On the basis of present-day understanding of the principle of Ta-aamul every faasid and baatil business deal can be proclaimed halaal. Bank interest in which there is ‘ta-aamul’, will have to be legalized on the basis of the convoluted understanding of this principle displayed in this era. There will then be no need for the Divine Shariah to govern our daily life. The new shariah will be Ta-aamul-e-Naas. Whatever the dumb masses instiutute will be permissible. This is the meaning of Ta-aamul and Urf in today’s minds.

Hadhrat Mufti Rashid’s attempt to render permissible wages for a partner in terms of the principle of Ta-aamul has no validity. Firstly, there is no valid Ta-aamul of the People of Islam in this sphere. The Ta-aamul of the Ummah from the earliest era of the Shariah has always been the prohibition of wages for a partner.

The system of capitalism of our age cannever constitute valid Ta-aamul for the abrogation of a 14 century unanimous Hukm of the Shariah. The customary trade practices of the kuffaar do not entitle a Mufti to issue a fatwa cancelling a Shar’i hukm for the sake of conferring Shar’i status to the practice of the kuffaar. There is no substance in the Ta-aamul argument which Ahsanul Fataawa presents for its view of permissibility.

Ahsanul Fataawa also endeavours to substantiate its view by means of an analogy with the muthaarib (the working partner in a Mudhaarabah partnership). Thus the fatwa states: Support for this (view of permissibility) is also from mudhaarabat. The mudhaarib acquires benefit from joint-work.”
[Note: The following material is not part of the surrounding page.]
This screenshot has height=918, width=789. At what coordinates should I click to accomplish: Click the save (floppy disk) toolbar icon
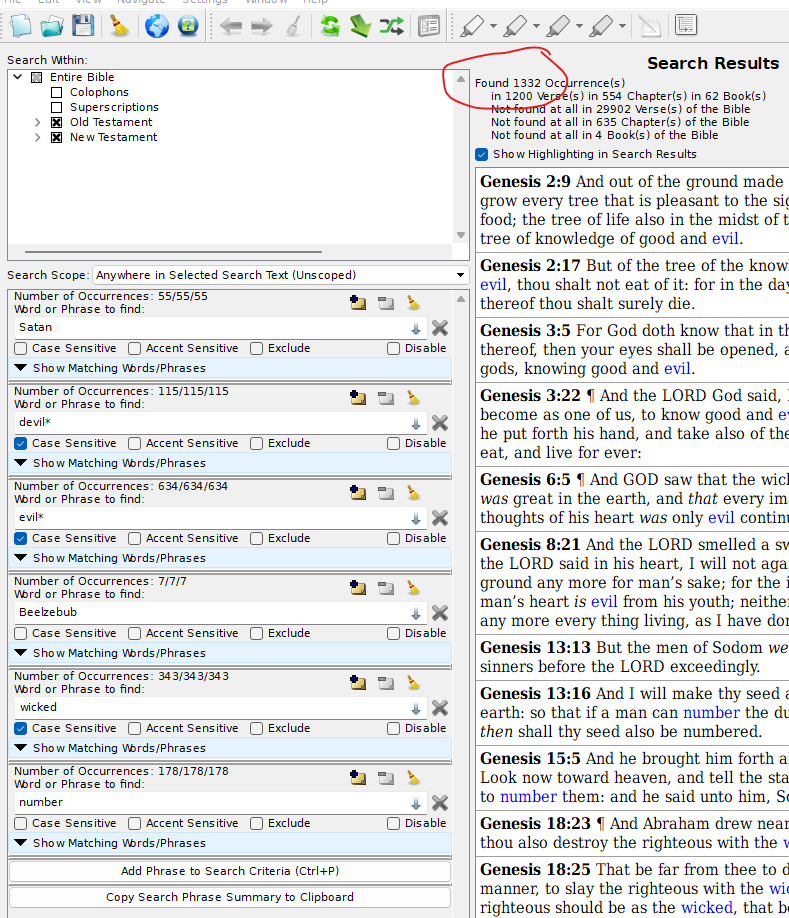(84, 26)
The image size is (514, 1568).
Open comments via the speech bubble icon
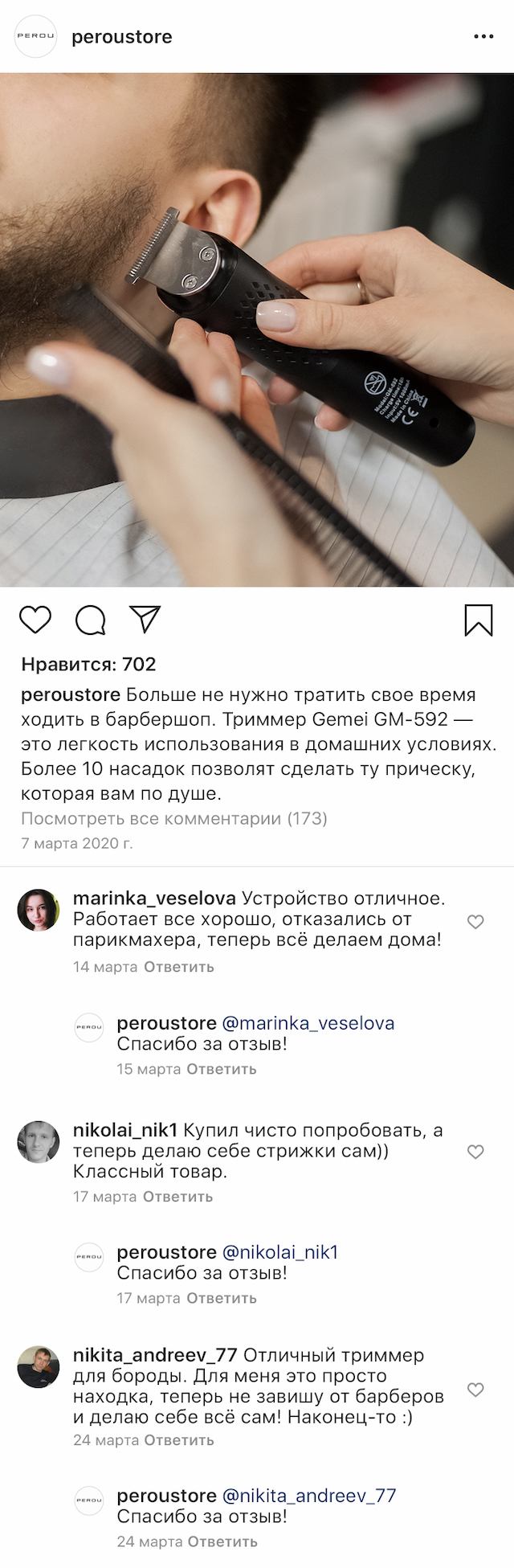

This succinct statement is highly ambiguous. Firstly, the mudhaarib’s profit-share is predetermined and fixed at the time of the contract. He is not entitled to anything in excess of his fixed profit-share. Secondly, a wage for him in addition to his profit-share has been categorically prohibited by all our Fuqaha. Thirdly, labour/work cannot be stipulated in the contract on the Rabbul Maal (the investor of capital). Such a stipulation invalidates the Mudhaarabah contract. Fourthly, if a wage is stipulated for the mudhaarib in addition to his profit-share, the contract remains valid, but the stipulation of wages is baatil, and it automatically falls away. The mudhaarib is not entitled to a wage and has no such claim regardless of the condition made.

The ‘joint-work’ mentioned by Hadhrat Mufti Rashid Saheb is a reference to the Rabbul Maal assisting the mudhaarib in the business. This ‘joint-work’ produces absolutely no change in the original Mudhaarabah contract. Both partners in this contract receive only their respective stipulated profit-shares. None of the parties in this arrangement is entitled to wages, neither the Mudhaarib nor the Rabbul Maal.

It is significant that inspite of the Rabbul Maal assisting his partner, he cannot claim a wage nor can a wage be arranged for him. Even if he slogs night and day to make the enterprise a success, a wage cannot be arranged for him, neither at the time of the contract nor at a later stage. All the labour and expertise —brains and brawn—which the Rabbul Maal contributes to the joint Mudhaarabah venture are gratis.

It should therefore be abundantly clear that the analogy with the partners of Mudhaarabah far from supporting the permissibility postulate, actually negates it. The analogy actually reinforces the view of prohibition.

It should be quite clear now that a salary for a partner in addition to profit is not permissible.